Exercise material:
+ + + +

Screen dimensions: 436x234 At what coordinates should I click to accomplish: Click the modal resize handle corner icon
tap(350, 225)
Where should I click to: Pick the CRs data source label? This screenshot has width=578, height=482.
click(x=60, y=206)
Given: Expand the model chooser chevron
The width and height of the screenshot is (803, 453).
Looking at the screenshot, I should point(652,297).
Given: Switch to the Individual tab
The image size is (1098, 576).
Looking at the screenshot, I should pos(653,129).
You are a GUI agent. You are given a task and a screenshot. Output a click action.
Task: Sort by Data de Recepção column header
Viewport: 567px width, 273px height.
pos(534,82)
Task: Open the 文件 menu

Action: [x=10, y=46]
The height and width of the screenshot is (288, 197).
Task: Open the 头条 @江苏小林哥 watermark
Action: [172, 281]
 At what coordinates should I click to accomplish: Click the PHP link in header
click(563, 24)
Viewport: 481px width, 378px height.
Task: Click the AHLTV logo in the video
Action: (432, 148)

+ + + +

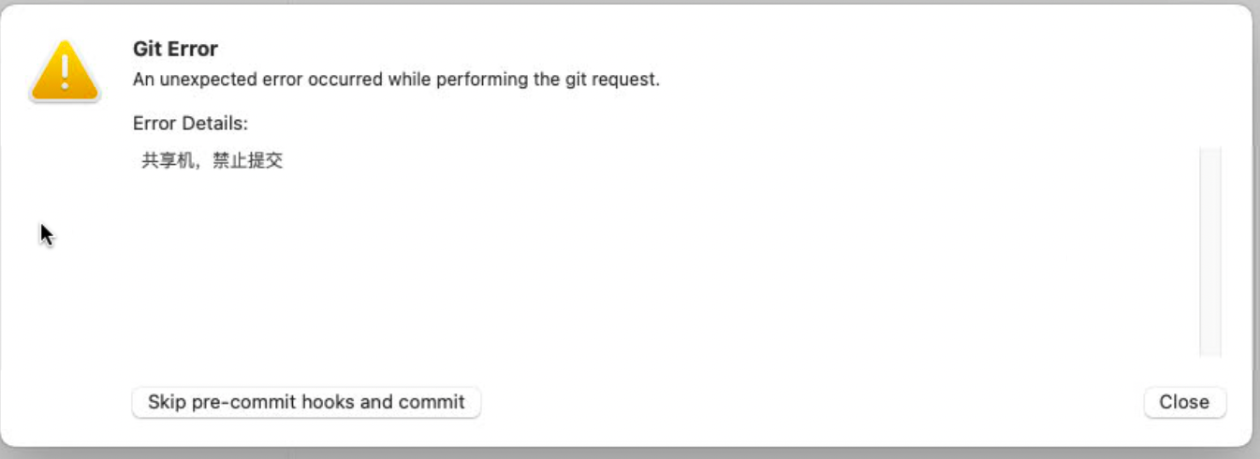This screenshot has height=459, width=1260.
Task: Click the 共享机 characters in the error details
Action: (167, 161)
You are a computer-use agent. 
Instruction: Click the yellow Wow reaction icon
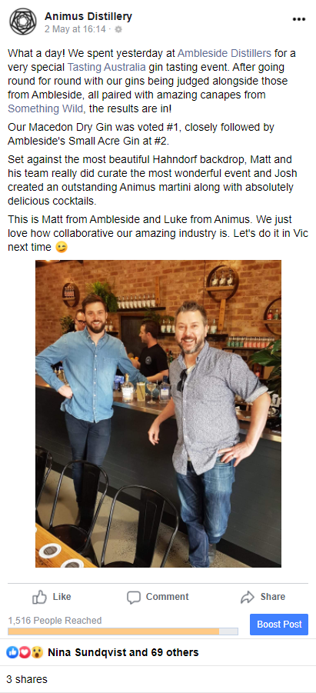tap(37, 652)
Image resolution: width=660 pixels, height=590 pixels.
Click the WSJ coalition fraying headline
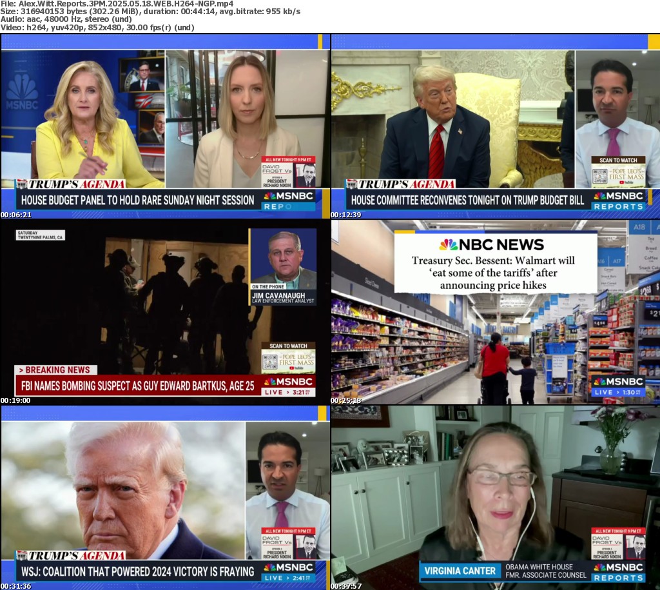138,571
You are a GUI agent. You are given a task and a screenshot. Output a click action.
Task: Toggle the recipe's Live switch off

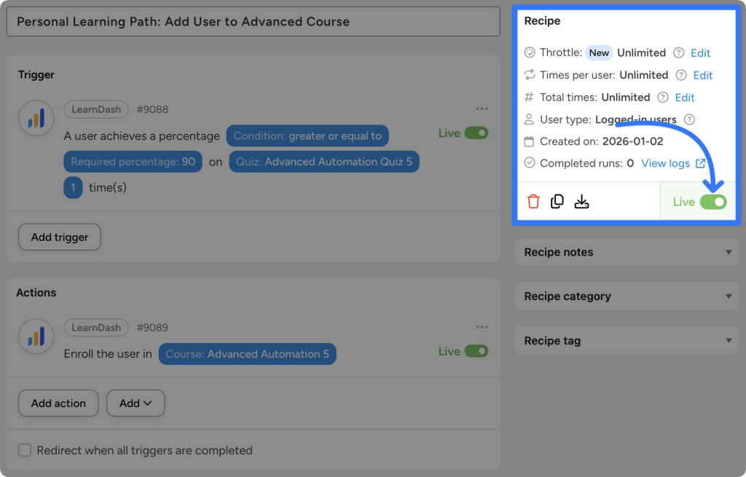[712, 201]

+ + + +

Repeat the lines of the listing above word for word, starting at the line containing "Where should I" and ending at the line containing "Action: (432, 148)", including both of those lines.

Solution for this exercise:
Where should I click to: Pick the CRs data source label? This screenshot has width=578, height=482.
click(x=60, y=206)
Given: Expand the model chooser chevron
The width and height of the screenshot is (803, 453).
Looking at the screenshot, I should point(652,297).
Given: Switch to the Individual tab
The image size is (1098, 576).
Looking at the screenshot, I should pos(653,129).
You are a GUI agent. You are given a task and a screenshot. Output a click action.
Task: Sort by Data de Recepção column header
Viewport: 567px width, 273px height.
pos(534,82)
Task: Open the 文件 menu

Action: [x=10, y=46]
The height and width of the screenshot is (288, 197).
Task: Open the 头条 @江苏小林哥 watermark
Action: [172, 281]
 At what coordinates should I click to accomplish: Click the PHP link in header
click(563, 24)
Viewport: 481px width, 378px height.
Task: Click the AHLTV logo in the video
Action: (432, 148)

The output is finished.